START Available records

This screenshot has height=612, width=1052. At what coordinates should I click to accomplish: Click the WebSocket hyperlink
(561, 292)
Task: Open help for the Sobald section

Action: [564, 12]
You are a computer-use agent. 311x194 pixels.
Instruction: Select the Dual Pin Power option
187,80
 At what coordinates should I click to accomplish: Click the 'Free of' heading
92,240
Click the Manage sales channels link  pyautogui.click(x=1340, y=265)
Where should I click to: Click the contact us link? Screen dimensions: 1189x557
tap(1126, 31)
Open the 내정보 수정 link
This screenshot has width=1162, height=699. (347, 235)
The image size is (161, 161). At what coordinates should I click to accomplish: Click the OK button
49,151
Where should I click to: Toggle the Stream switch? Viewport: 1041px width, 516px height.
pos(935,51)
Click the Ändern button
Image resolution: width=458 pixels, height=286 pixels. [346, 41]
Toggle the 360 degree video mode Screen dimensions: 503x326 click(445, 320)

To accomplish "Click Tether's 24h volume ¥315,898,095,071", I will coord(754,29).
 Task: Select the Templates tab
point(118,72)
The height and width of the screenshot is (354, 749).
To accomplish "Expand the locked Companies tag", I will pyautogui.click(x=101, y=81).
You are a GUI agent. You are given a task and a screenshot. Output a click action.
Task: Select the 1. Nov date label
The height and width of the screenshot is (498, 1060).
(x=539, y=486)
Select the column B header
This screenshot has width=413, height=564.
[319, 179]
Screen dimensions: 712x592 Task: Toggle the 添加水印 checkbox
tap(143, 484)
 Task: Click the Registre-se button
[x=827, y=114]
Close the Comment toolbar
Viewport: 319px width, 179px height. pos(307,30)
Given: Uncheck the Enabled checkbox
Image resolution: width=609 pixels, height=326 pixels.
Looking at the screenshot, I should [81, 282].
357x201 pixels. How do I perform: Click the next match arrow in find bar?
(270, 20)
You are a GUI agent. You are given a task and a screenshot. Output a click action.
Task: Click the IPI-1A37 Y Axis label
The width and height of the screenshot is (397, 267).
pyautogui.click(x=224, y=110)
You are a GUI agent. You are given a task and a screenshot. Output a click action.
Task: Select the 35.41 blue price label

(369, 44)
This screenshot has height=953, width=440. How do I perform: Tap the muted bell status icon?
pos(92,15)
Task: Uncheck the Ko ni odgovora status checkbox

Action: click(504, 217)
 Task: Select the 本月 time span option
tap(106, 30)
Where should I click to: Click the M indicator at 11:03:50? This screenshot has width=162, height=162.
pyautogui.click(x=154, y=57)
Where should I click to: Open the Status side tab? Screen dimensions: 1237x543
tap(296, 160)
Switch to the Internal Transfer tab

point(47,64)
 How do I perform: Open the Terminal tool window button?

END Available records

■ Work order
Reproduce the material precisely, including every line.

■ Answer
This screenshot has height=612, width=1052. At what coordinates should I click to accomplish: Click the WebSocket hyperlink
(561, 292)
Task: Open help for the Sobald section

Action: [564, 12]
You are a computer-use agent. 311x194 pixels.
Instruction: Select the Dual Pin Power option
187,80
 At what coordinates should I click to accomplish: Click the 'Free of' heading
92,240
Click the Manage sales channels link  pyautogui.click(x=1340, y=265)
Where should I click to: Click the contact us link? Screen dimensions: 1189x557
tap(1126, 31)
Open the 내정보 수정 link
This screenshot has width=1162, height=699. (347, 235)
The image size is (161, 161). At what coordinates should I click to accomplish: Click the OK button
49,151
Where should I click to: Toggle the Stream switch? Viewport: 1041px width, 516px height.
pos(935,51)
Click the Ändern button
Image resolution: width=458 pixels, height=286 pixels. [346, 41]
Toggle the 360 degree video mode Screen dimensions: 503x326 click(445, 320)

To accomplish "Click Tether's 24h volume ¥315,898,095,071", I will coord(754,29).
 Task: Select the Templates tab
point(118,72)
The height and width of the screenshot is (354, 749).
To accomplish "Expand the locked Companies tag", I will pyautogui.click(x=101, y=81).
You are a GUI agent. You are given a task and a screenshot. Output a click action.
Task: Select the 1. Nov date label
The height and width of the screenshot is (498, 1060).
(x=539, y=486)
Select the column B header
This screenshot has width=413, height=564.
[319, 179]
Screen dimensions: 712x592 Task: Toggle the 添加水印 checkbox
tap(143, 484)
 Task: Click the Registre-se button
[x=827, y=114]
Close the Comment toolbar
Viewport: 319px width, 179px height. pos(307,30)
Given: Uncheck the Enabled checkbox
Image resolution: width=609 pixels, height=326 pixels.
Looking at the screenshot, I should [81, 282].
357x201 pixels. How do I perform: Click the next match arrow in find bar?
(270, 20)
You are a GUI agent. You are given a task and a screenshot. Output a click action.
Task: Click the IPI-1A37 Y Axis label
The width and height of the screenshot is (397, 267).
pyautogui.click(x=224, y=110)
You are a GUI agent. You are given a task and a screenshot. Output a click action.
Task: Select the 35.41 blue price label

(369, 44)
This screenshot has height=953, width=440. How do I perform: Tap the muted bell status icon?
pos(92,15)
Task: Uncheck the Ko ni odgovora status checkbox

Action: click(504, 217)
 Task: Select the 本月 time span option
tap(106, 30)
Where should I click to: Click the M indicator at 11:03:50? This screenshot has width=162, height=162.
pyautogui.click(x=154, y=57)
Where should I click to: Open the Status side tab? Screen dimensions: 1237x543
tap(296, 160)
Switch to the Internal Transfer tab

point(47,64)
 How do I perform: Open the Terminal tool window button?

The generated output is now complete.